Il corteo ha quindi attraversato porta Dante per dirigersi a Palazzo Rosso. All’esterno del municipio ha preso il microfono l’assessore alla cultura del Comune di Belluno Marco Perale; da storico, ha ricordato come quella stessa piazza cento anni or sono fosse zona di guerra, e Anicet Zoungoula, congolese, a Belluno da vent’anni: «dopo tante esperienze condivise mi sento bellunese – ha detto – e a chi arriva qui in Italia dico: non basta stabilirsi, bisogna imparare a essere italiani, nella cultura, nella storia, nelle regole». Anicet Zoungoula è parte attiva dell’associazione «Popoli insieme», che si è accollata, assieme alla diocesi, l’organizzazione dell’annuale Festa dei popoli che si tiene a maggio.
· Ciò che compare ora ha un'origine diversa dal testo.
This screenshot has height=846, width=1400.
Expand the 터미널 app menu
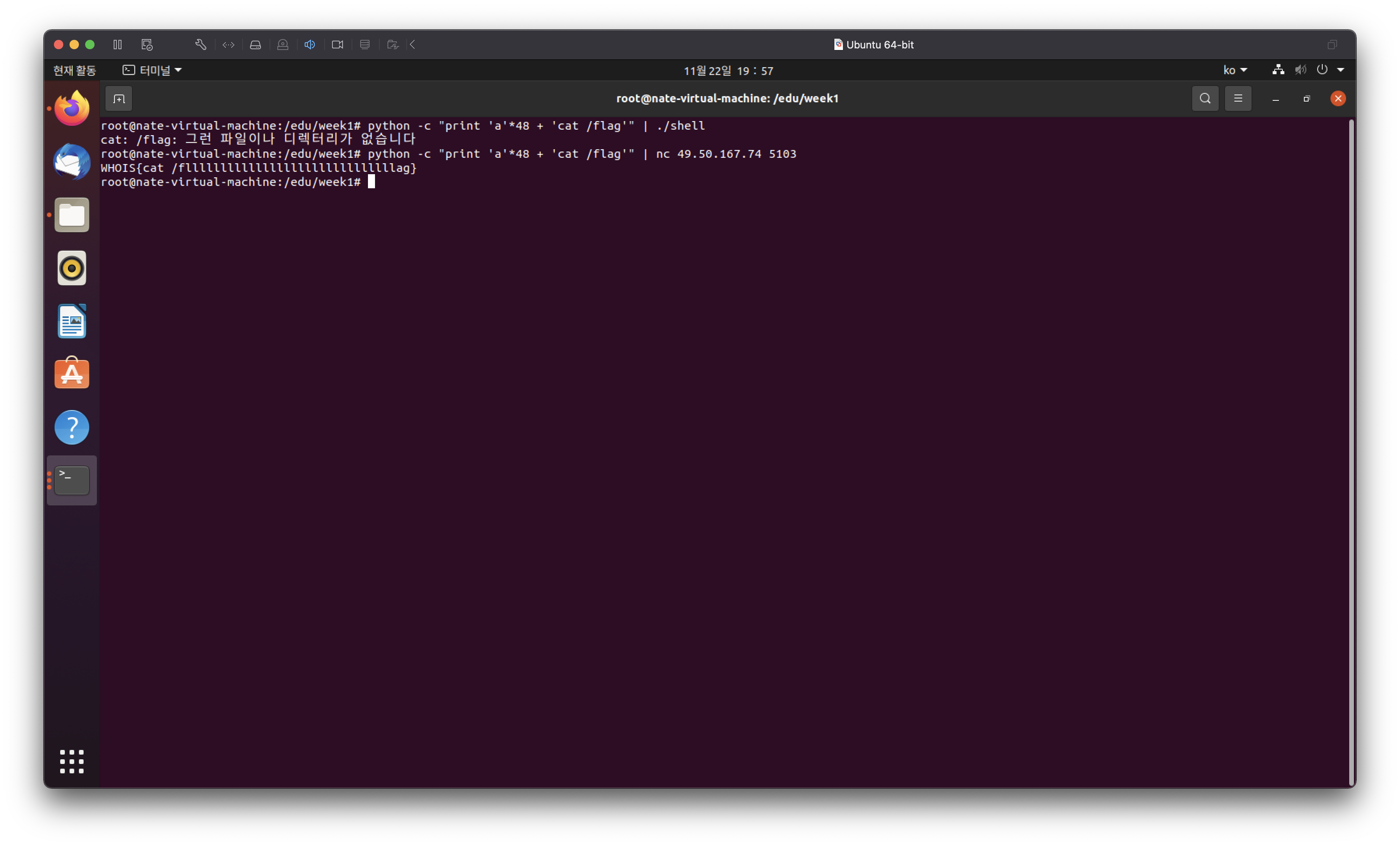click(152, 70)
Nella seconda tappa, è stato proclamato anche parte del messaggio del Papa per la Giornata mondiale della pace. È stato dato risalto ai quattro verbi che, citati nel messaggio, quasi lo riassumono: accogliere, proteggere, promuovere e integrare.
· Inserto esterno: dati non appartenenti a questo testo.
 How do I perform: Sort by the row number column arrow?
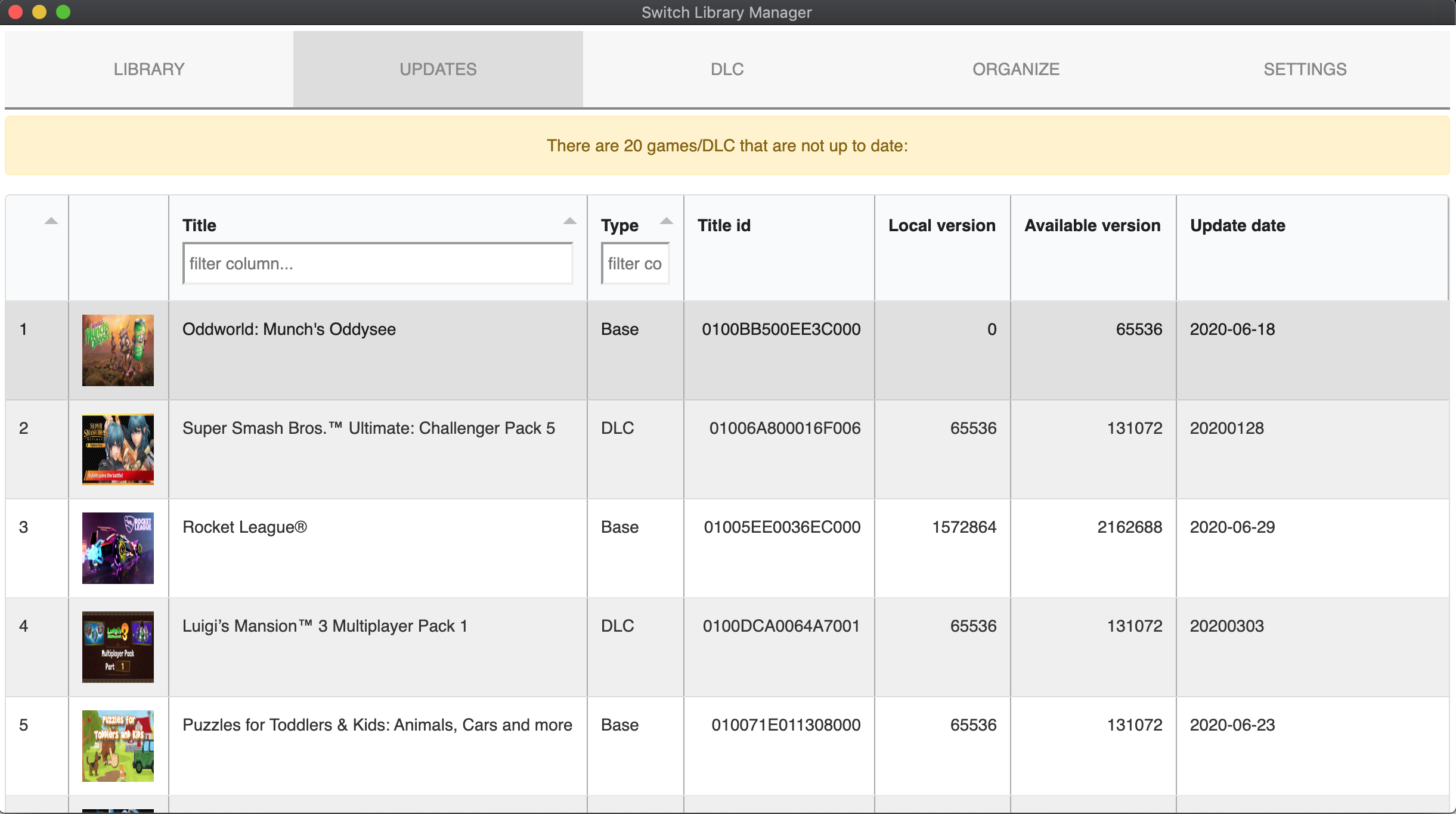51,221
Un ultimo breve tratto è stato percorso per raggiungere il Sagrato del Duomo. Anche qui è stato letto parte del messaggio del Papa. L’ultimo intervento è stato del vescovo Renato Marangoni, che, riferendosi alle esperienze delle scuole di italiano per migranti, ne ha colto la dimensione simbolica: se è un dovere insegnare l’italiano, «dobbiamo reimparare l’italiano anche noi: dobbiamo reimparare quella lingua, frutto di tanti sedimentazioni di accoglienza e di dialogo, che ci consenta di comunicare con gli altri». «Agli amici immigrati dico: aiutateci a reimparare l’italiano, aiutateci a reimparare la nostra cultura, aiutateci a reimparare la capacità di accogliere il Vangelo». La seconda e la terza tappa del cammino hanno avuto come sottofondo la musica sparata dagli altoparlanti della pista di ghiaccio di piazza Duomo, che non hanno voluto o potuto interrompere i loro decibel: «mi chiedo – ha detto il Vescovo – dove è il cuore della nostra gente, quando persone dicono di avere sulla scrivania il tasto da schiacciare per lanciare i missili».
Con i saluti e gli auguri il Cammino per la pace si è fermato in piazza Duomo, con l’invito a partecipare alla celebrazione eucaristica che sarebbe iniziata di lì a poco in Cattedrale.